▶ _Records provided_
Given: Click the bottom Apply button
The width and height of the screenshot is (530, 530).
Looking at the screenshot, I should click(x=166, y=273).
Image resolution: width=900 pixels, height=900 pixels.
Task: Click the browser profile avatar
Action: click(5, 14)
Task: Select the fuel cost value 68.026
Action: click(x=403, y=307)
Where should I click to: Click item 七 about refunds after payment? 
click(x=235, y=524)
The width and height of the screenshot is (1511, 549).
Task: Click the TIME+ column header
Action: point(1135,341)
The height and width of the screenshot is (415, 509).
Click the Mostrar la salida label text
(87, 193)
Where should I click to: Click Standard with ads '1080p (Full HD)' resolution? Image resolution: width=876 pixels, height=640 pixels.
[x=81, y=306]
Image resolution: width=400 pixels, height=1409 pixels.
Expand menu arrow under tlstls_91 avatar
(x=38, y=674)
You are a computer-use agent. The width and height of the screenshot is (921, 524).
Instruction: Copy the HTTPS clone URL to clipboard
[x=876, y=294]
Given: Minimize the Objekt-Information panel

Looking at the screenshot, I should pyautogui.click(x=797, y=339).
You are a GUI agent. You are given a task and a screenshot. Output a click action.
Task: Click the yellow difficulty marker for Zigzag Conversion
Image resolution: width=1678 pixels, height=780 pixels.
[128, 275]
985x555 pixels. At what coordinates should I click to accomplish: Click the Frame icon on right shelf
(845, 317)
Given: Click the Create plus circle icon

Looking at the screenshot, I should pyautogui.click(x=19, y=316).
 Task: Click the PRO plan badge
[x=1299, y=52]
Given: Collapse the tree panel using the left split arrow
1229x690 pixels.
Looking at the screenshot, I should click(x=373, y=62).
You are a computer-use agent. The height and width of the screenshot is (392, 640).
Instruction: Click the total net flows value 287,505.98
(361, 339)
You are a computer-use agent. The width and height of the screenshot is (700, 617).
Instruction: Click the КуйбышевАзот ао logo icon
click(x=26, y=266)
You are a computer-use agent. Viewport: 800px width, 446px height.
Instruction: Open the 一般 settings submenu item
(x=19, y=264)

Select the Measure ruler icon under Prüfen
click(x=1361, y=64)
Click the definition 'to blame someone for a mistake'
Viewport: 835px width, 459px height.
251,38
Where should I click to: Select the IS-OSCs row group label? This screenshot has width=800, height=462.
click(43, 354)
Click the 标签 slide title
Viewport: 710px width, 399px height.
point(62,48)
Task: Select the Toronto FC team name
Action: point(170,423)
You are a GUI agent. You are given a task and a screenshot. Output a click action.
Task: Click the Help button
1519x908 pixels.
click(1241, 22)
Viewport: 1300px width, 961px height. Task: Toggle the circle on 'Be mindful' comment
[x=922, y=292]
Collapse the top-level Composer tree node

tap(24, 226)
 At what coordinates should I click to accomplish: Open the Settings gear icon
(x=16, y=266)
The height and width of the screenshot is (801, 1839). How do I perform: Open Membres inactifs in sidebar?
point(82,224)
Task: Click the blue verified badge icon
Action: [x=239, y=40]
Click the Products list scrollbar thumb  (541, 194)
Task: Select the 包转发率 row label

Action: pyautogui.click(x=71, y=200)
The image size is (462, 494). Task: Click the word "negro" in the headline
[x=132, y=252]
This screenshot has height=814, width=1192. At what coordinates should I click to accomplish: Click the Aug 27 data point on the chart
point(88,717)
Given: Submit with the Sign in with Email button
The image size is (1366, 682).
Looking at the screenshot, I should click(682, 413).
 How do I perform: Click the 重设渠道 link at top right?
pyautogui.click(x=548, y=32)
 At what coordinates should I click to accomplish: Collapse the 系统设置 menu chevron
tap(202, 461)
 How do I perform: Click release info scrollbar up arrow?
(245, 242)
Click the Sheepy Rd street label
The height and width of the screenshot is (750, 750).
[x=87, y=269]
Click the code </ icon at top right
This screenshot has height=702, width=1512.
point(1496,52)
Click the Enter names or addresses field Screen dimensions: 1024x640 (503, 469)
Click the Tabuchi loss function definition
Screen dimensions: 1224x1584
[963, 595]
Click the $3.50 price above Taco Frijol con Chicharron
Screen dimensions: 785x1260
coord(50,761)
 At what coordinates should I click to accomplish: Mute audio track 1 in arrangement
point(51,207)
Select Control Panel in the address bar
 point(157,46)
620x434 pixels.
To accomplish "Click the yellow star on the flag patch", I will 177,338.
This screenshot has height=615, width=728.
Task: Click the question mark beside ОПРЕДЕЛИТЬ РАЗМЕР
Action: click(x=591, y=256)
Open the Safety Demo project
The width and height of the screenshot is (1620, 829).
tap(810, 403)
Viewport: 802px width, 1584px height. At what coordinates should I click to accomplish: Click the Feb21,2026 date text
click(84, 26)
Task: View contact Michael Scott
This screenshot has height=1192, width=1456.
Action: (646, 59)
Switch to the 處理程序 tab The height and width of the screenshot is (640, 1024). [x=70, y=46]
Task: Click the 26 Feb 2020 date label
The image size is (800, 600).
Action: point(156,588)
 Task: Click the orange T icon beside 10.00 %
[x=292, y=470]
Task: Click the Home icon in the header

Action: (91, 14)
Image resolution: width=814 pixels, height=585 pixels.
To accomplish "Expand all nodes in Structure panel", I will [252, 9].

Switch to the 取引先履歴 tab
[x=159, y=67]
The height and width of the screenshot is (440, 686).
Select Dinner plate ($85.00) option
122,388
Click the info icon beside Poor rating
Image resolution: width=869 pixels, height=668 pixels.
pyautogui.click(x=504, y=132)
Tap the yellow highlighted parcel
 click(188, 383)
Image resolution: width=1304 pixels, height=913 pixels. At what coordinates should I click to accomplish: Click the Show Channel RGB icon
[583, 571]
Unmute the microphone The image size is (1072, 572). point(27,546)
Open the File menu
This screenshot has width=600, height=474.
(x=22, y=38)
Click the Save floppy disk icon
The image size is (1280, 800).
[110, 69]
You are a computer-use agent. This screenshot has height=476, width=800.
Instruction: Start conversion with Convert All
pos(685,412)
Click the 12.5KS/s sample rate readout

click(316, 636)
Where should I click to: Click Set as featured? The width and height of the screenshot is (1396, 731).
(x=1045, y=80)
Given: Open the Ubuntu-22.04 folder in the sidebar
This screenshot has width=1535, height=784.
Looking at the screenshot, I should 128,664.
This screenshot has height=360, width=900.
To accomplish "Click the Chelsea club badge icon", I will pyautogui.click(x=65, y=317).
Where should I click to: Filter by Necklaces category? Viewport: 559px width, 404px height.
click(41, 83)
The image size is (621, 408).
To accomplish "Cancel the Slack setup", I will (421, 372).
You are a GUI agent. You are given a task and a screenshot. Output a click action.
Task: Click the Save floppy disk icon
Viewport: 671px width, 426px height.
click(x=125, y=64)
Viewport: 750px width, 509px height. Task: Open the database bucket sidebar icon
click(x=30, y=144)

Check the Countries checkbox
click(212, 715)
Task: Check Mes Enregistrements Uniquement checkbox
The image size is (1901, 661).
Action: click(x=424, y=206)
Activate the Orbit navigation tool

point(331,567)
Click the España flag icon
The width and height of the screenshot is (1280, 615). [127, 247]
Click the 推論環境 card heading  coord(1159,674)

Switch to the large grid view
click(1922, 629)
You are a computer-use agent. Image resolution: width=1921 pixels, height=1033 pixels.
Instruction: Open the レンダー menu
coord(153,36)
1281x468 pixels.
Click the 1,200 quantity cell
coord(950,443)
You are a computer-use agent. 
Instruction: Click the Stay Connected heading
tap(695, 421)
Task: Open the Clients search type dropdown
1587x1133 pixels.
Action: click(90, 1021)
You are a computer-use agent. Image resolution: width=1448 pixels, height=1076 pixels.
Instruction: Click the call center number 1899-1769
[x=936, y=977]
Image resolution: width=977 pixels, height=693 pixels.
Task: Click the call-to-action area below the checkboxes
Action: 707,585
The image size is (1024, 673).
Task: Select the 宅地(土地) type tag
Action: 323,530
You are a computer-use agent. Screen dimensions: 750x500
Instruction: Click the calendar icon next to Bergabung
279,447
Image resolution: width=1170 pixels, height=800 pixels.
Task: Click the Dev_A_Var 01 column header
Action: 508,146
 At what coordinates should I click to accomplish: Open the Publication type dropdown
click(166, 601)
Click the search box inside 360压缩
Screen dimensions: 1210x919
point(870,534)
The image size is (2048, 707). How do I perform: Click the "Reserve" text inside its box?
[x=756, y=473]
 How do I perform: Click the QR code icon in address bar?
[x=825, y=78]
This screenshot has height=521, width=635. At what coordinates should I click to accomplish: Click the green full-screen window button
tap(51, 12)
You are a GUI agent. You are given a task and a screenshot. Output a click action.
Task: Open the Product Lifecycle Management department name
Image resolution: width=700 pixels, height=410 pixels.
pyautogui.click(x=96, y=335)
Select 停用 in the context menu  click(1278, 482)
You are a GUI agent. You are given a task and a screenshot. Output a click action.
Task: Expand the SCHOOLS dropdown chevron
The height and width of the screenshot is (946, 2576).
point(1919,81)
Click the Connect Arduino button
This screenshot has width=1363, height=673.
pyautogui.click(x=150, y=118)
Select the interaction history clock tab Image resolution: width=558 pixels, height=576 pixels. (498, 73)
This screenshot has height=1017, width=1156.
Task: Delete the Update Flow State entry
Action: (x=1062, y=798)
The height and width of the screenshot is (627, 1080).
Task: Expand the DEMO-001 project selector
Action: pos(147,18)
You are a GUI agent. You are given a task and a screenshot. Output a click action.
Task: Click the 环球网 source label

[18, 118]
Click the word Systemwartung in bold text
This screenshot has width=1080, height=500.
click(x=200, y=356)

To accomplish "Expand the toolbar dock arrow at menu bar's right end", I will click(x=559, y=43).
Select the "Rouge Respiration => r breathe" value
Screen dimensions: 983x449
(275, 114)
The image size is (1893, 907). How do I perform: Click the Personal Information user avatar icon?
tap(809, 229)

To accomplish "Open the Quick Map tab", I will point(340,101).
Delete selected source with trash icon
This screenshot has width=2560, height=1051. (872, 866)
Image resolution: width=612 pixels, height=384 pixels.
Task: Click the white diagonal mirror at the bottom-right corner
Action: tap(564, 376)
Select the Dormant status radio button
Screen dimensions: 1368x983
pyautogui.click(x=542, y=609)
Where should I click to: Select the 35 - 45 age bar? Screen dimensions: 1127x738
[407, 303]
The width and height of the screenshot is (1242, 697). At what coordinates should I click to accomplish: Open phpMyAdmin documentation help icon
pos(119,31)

▶ _What the exercise asks_
List each line of the entries that holds the string "Save".

▶ _Response to the task_
Click the Save floppy disk icon
Task: Click the Save floppy disk icon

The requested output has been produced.